Our response as a national police working group has been to work with the College of Policing, various police and mental health charities and Public Health England to understand the problem and support employers by providing them with research, funding and guidance on how to improve their response to wellbeing. Introducing, the ‘Blue-Light Wellbeing Framework’ and ‘Oscar Kilo’.
As a result of our work, HMIC now inspects all forces on this specific issue and we are at the early stages of what needs to be a massive culture shift – not only for leadership and management to get better at addressing the issues affecting their workforce, but in seeing a change in the way that staff perceive and consider their own physical, mental and social wellbeing.

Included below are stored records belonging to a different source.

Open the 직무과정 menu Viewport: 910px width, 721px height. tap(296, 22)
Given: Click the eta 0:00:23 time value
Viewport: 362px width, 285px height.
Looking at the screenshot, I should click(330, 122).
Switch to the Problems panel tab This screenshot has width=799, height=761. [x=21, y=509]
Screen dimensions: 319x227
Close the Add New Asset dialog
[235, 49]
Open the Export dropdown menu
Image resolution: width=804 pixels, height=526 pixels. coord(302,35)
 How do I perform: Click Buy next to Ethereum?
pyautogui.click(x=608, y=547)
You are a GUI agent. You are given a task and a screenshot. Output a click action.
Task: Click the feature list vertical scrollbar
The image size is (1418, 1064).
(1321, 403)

We have a huge amount to do if we are to reassure our frontline that the service is committed to picking them up when they struggle with their mental and physical health but we have huge support from across the emergency services family.
DCC Rhodes Biography
DCC Andy Rhodes joined Lancashire Police in 1991, spending much of his early career in local policing, firearms public order and search. He was promoted to Superintendent in 2001 and has
experienced a real variety of leadership roles ranging from operations to corporate change to BCU Command.
He has an MBA , a Post-Grad Certificate in coaching from Lancaster Business School and is Myers Briggs qualified.
He was seconded to KPMG for a period in 2006 during a personally challenging period in his life and almost left policing as a result before regrouping and returning to the job he loves.
He attended SCC in 2011, re-married and applied for ACC that year, taking up the ACC territorial post in Lancashire then the ACC Specialist Ops role and onto his current role as DCC.
Andy is NPCC lead for Wellbeing and Staff Engagement, Organisational Development as well as the College of Policing professional community chair for OD and International. He regularly carries out peer reviews as part of these roles and has led on the development of a transformational change framework for the College.
Andy has worked with experts in the field of wellbeing to establish the first police-specific wellbeing framework funded by Public Health England and has jointly designed an early intervention model which is soon to be published as a research paper.